Format everything from the line containing "Where should I" down to the end of the material as a numbered list, skipping any blank lines. Leave the pictures out of your answer.

Items listed in a dataset:
:::::

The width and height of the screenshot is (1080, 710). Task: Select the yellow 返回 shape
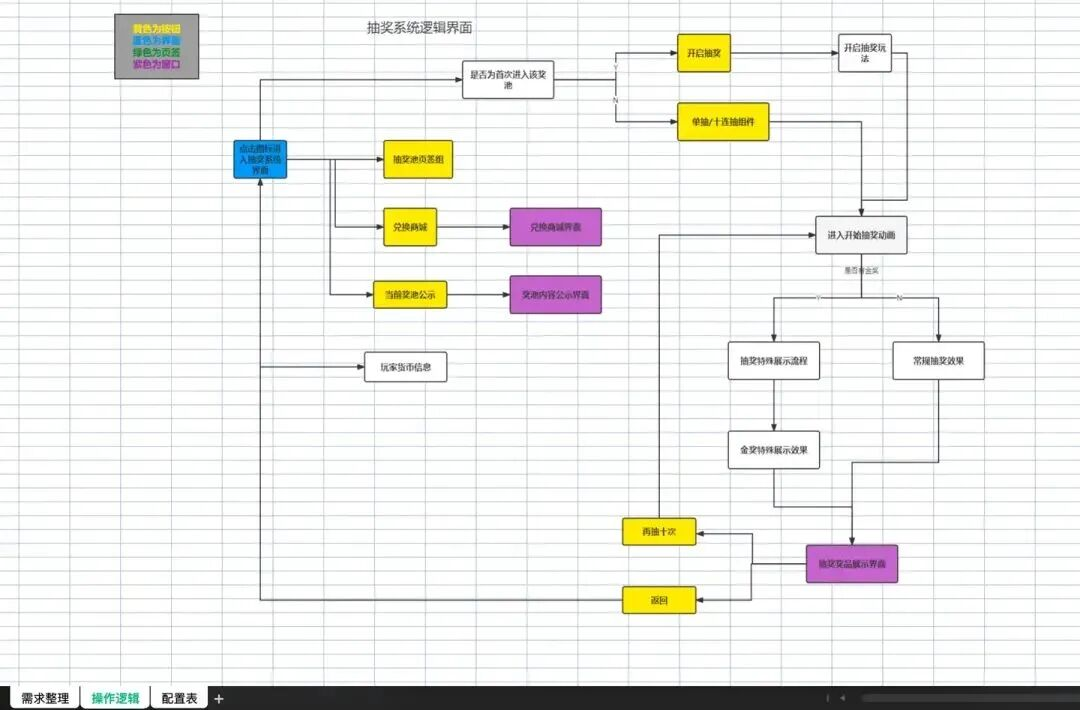[x=659, y=600]
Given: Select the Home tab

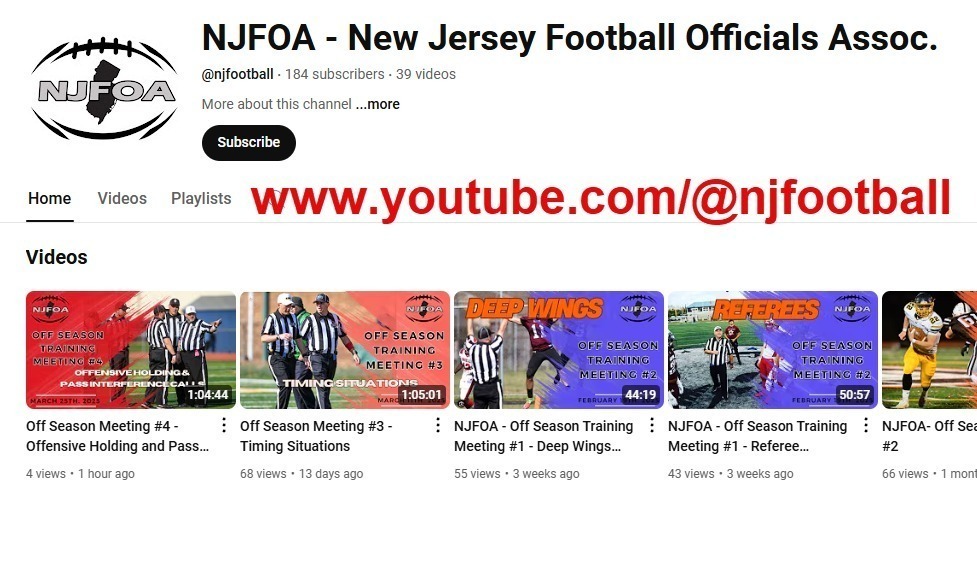Looking at the screenshot, I should (x=49, y=199).
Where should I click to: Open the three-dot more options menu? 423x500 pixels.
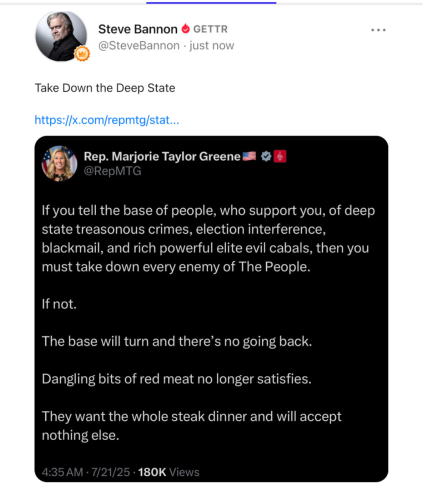[378, 30]
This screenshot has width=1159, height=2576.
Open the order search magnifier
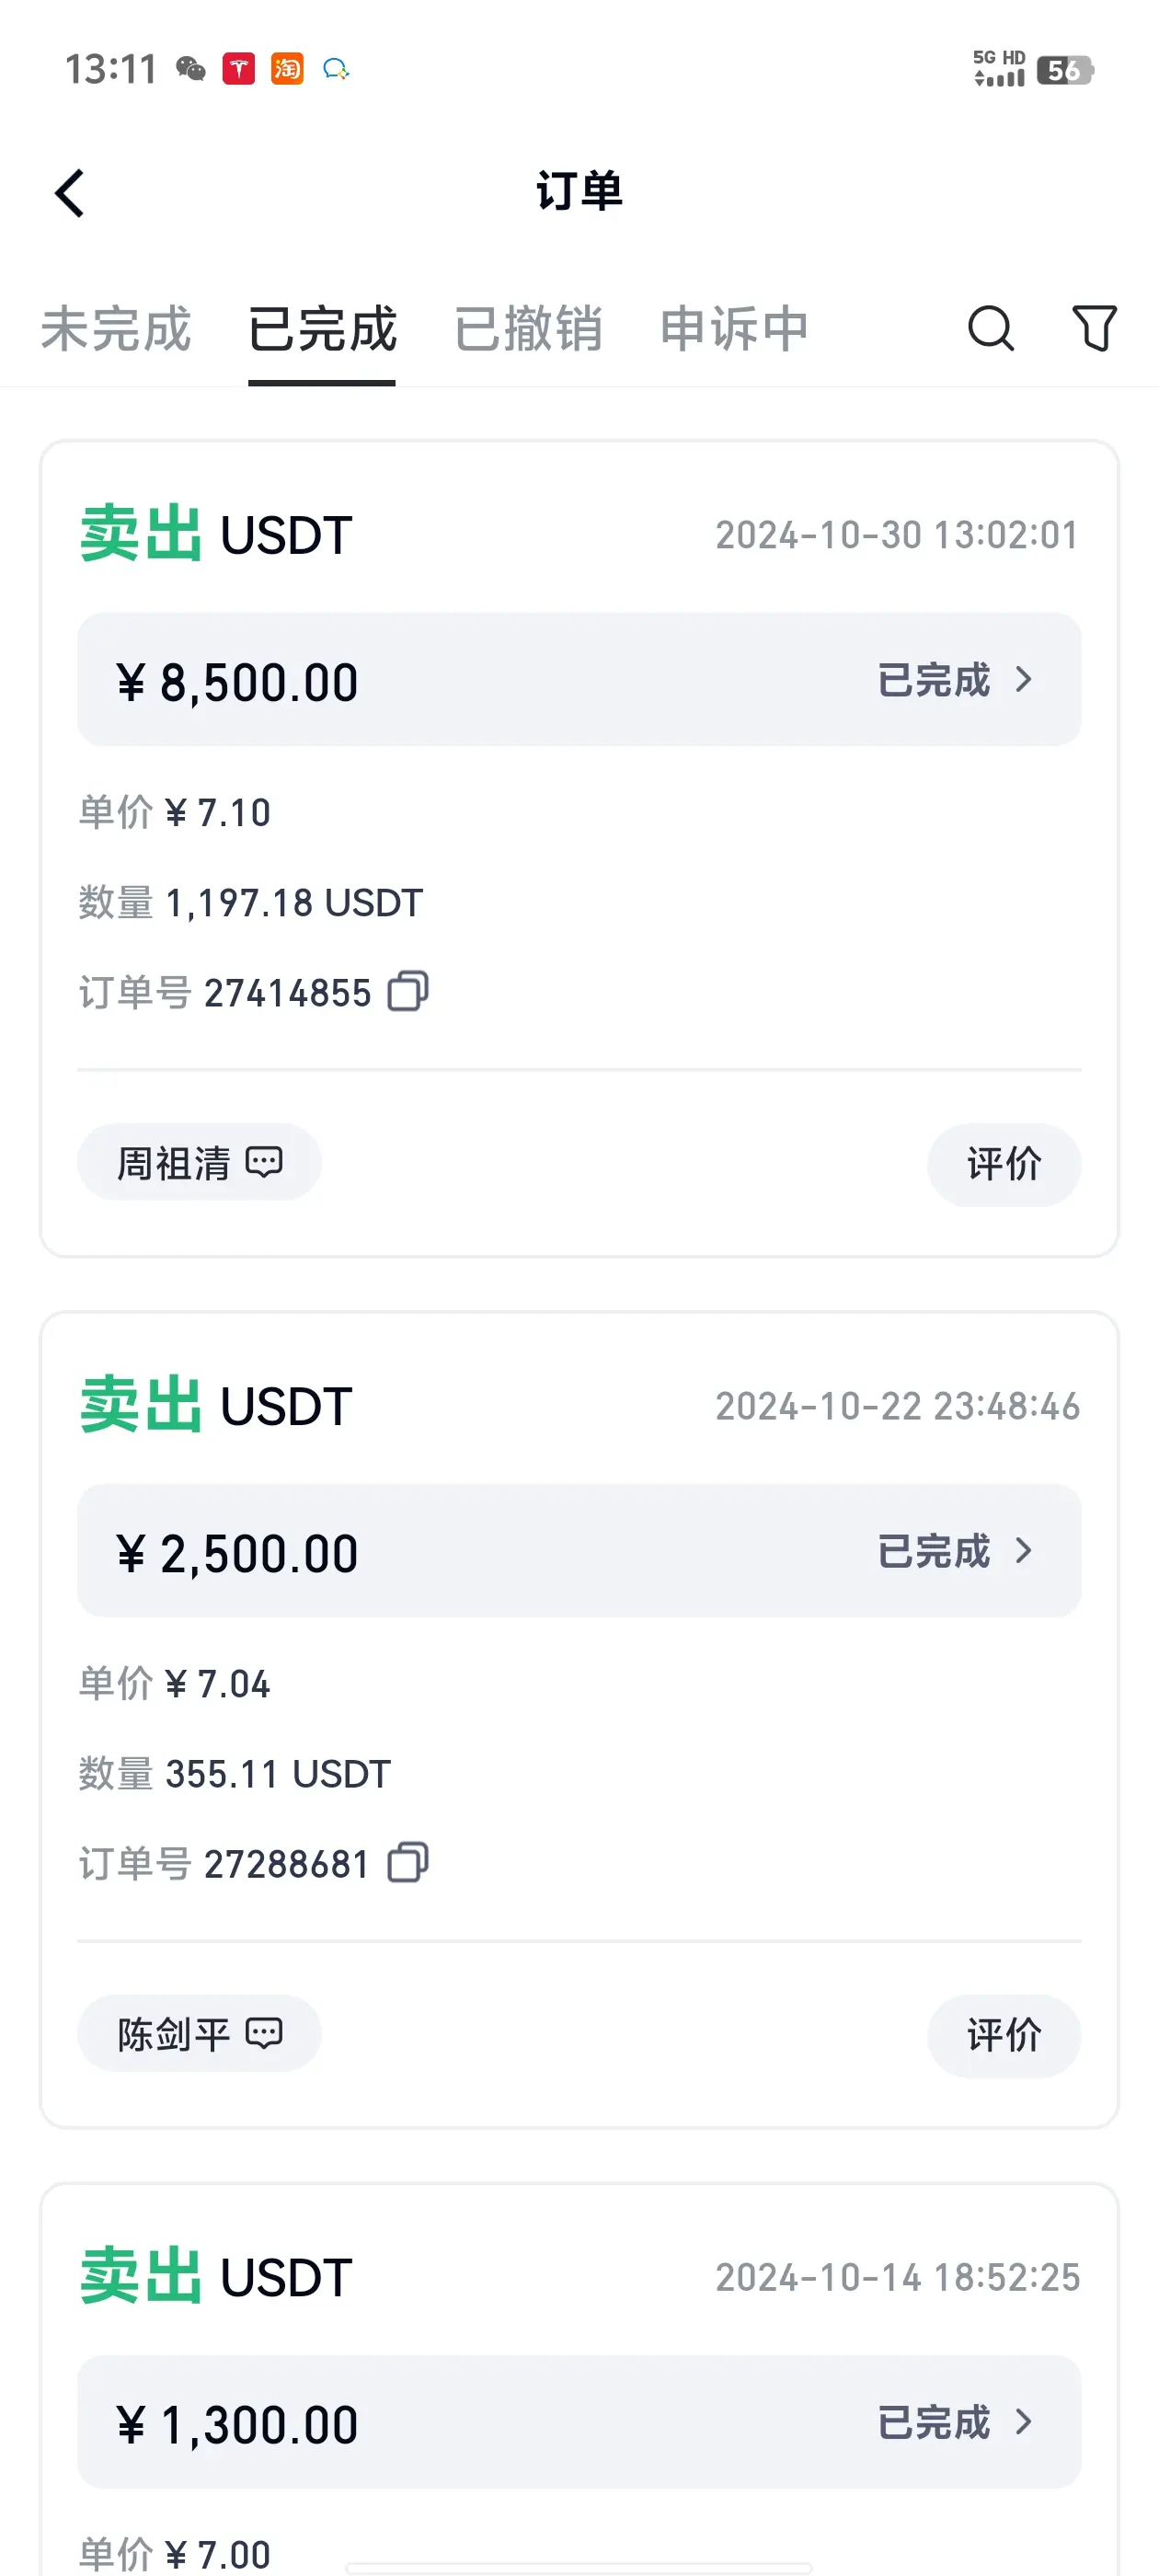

:::::

* [Exercise response]:
1. Where should I click to: Open the three-dot more options menu? 423x500 pixels.
2. [378, 30]
3. This screenshot has width=1159, height=2576.
4. Open the order search magnifier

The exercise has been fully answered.